The Evolution is exactly that - the evolution of a car that has been improved by every piece of modern technology fitted to it and the Evo is magical. A colleague of mine and I were discussing how the company says the Evo seamlessly melds with the driver's brain - but it's the other way around, Matrix style: the driver melds with the car's computer brain.

So advanced and so beyond my computational abilities sits the S-AWC system, which poises the car just so in order to attack the next apex. You get the impression after a few clicks that the car's got the corner worked out. It knows how many g's you're doing, where the steering wheel is, and how it can best combat under steer on account of the off-camber surface.

It's saying: "Push the accelerator a little more to the floor, mate. I've got your back."

I'm under no illusions that I was doing any work on those canyon roads, or at the Streets of Willow Springs racetrack. I sat behind the wheel, like a good little boy, duly pushing the accelerator, brake and clutch pedals while steering where I wanted to go.

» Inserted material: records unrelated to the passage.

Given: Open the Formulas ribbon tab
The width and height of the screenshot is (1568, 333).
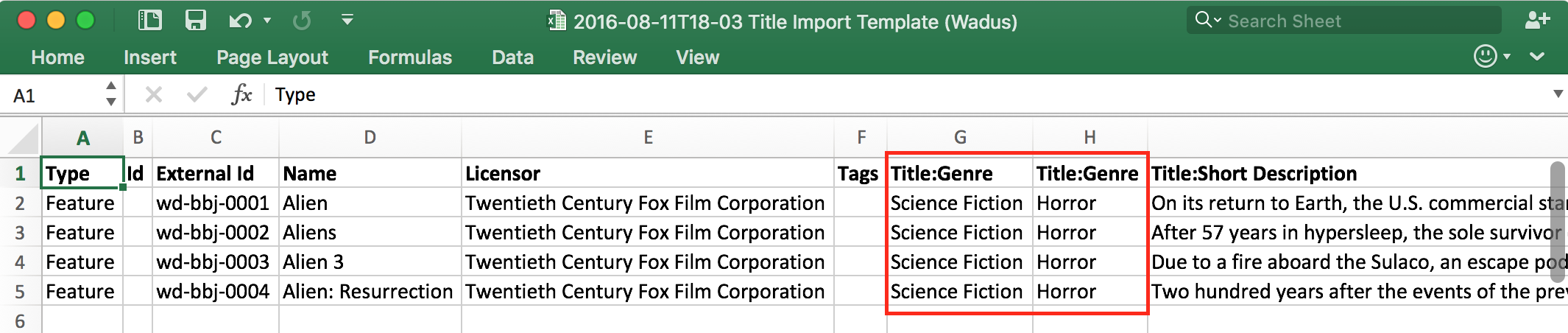Looking at the screenshot, I should (410, 57).
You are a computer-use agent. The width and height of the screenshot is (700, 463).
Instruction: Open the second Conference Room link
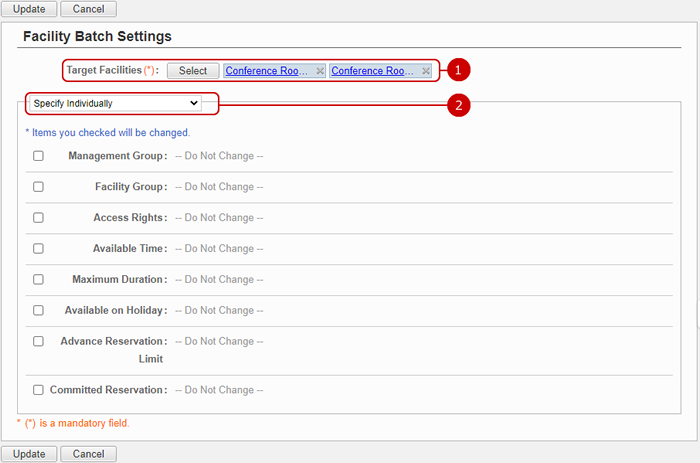[x=372, y=71]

But by golly, it was fun. You could focus on improving your shifts, or analyzing the road surface, or glancing over at the desert scenery. If you're an 8/10ths driver like I am, it's like a load is lifted from your mind by not having to worry about traction in any situation.

The Evolution is exactly that - the evolution of a car that has been improved by every piece of modern technology fitted to it. It doesn't need high horsepower, bullet-like aerodynamics, or fat tires because its computer brain maximizes what's been fitted to the humble economy-car underpinnings.

As competitors go, is it as fast as an S4 or E46 M3? Of course. An STI? Nearly identical.

But for $42,000, even a university education can't buy you a brain as good as the Evo's.